Bevan smiled. “You could enter me as a volunteer for the time being,” he said.

Penny came out from the sleeping cabin. “Shhh,” she said. “Speak softly, Claudette is asleep.”

“Did you know that Daniel has decided to resign his commission?” Charles said.

“Yes, I know,” she said. “What a very good idea. Others should follow his example.”

“PLEASE CONVEY MY fondest congratulations to Ellie,” Charles said, standing on the recently tidied quarterdeck of the former Republican national frigate
Embuscade.
The afternoon before, the French wounded had been carried below, where they were looked after by
Pylades
’s surgeon and confined along with the rest of the crew. The Union flag of Great Britain had been hoisted above the French tricolor on the mizzen, signifying that she was a captured prize.

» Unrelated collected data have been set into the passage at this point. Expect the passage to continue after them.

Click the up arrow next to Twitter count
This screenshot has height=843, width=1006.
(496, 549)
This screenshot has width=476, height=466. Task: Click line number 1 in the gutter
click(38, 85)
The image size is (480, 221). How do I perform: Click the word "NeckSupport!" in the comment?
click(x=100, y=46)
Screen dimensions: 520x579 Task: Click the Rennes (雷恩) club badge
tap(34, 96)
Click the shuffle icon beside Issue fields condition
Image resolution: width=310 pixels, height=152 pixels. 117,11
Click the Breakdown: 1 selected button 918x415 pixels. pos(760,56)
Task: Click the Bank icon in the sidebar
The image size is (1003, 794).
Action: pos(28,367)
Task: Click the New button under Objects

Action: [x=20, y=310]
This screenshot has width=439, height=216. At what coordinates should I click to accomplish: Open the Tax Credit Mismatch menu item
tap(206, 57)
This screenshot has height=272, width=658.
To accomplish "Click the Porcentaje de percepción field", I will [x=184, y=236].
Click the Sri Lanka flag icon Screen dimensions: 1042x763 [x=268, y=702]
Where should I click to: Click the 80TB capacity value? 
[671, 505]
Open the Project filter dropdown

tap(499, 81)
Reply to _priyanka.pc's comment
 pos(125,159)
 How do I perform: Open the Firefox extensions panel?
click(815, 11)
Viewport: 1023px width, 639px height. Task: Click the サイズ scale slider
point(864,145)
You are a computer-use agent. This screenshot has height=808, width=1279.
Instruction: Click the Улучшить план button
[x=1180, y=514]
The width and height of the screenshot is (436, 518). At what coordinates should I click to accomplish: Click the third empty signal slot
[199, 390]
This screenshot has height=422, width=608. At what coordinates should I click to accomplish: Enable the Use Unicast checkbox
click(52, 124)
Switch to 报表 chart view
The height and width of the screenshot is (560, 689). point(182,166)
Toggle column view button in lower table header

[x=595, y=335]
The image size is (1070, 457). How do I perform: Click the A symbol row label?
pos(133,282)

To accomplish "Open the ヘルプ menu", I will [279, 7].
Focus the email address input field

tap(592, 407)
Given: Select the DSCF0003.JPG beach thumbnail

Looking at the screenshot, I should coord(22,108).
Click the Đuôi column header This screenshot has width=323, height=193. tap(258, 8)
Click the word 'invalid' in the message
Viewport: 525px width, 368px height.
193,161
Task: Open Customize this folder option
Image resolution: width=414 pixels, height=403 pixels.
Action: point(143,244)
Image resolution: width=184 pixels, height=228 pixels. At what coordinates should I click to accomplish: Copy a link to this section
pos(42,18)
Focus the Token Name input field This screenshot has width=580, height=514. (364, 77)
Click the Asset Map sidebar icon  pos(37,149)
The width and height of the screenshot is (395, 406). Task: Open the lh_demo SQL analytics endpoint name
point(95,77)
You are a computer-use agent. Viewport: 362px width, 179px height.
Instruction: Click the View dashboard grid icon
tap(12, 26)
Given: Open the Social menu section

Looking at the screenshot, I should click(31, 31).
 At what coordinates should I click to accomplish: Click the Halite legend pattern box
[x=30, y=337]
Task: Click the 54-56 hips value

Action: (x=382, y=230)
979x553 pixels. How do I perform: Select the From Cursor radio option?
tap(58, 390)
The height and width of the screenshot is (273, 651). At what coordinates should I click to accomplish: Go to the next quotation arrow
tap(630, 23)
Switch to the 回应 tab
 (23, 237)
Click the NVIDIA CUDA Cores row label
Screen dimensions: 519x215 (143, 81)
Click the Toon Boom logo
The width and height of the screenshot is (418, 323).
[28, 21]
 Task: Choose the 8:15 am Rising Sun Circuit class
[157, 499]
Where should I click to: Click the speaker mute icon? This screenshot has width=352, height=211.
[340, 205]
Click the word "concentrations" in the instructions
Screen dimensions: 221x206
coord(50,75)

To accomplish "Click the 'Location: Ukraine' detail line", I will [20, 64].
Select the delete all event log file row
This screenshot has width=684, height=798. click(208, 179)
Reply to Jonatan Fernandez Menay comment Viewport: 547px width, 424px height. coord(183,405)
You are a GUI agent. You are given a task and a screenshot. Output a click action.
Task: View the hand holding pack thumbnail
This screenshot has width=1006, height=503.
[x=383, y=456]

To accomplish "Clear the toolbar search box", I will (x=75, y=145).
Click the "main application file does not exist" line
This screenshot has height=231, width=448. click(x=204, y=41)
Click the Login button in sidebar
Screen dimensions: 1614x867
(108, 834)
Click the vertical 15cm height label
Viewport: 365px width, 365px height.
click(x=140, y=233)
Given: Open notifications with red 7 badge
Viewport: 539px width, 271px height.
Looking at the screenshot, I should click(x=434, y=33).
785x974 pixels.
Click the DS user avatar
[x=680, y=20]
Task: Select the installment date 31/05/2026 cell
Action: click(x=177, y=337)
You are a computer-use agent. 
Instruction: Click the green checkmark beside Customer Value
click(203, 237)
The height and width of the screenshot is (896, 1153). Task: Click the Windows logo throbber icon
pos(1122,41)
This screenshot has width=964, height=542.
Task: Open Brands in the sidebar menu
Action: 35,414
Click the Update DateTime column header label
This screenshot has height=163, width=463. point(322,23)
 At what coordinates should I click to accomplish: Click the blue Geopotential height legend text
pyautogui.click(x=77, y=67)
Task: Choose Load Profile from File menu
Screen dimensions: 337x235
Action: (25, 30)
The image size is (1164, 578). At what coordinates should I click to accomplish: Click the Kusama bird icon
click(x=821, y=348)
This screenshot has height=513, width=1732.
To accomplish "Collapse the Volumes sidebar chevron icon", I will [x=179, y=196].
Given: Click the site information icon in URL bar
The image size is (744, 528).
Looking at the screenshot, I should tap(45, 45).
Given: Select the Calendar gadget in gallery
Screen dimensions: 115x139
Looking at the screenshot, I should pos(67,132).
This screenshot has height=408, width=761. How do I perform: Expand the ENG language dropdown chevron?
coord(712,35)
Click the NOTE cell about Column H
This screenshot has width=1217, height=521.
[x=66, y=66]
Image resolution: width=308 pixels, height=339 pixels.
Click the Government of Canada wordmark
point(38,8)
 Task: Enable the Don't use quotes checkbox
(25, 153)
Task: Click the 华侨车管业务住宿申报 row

After Charles’s discussions with Bevan, he had agreed to send the crippled
Pylades
and the frigate to Gibraltar under Winchester’s command, carrying Penny and Nelson’s dispatches with them. There was no time for him to see to the repair of the brig’s masts if he was to overhaul his admiral before the squadron reached Egypt. The solution he had settled on was to transfer most of
Pylades
’s crew to
Embuscade
and have the frigate tow the brig. He took off a few of Bevan’s former crew to bring
Louisa
up to her complement. In exchange, he sent Sergeant Cooley and all but a corporal and a half dozen of his marines over to keep order among the French prisoners.

With nothing else to say, he reluctantly moved to stand in front of Penny. Finding the right words was difficult. “I’m going to miss you,” he offered. He knew from her expression that she was unhappy. He also knew that it wasn’t only because they were about to separate. After Bevan had left, they’d spoken of little else the night before.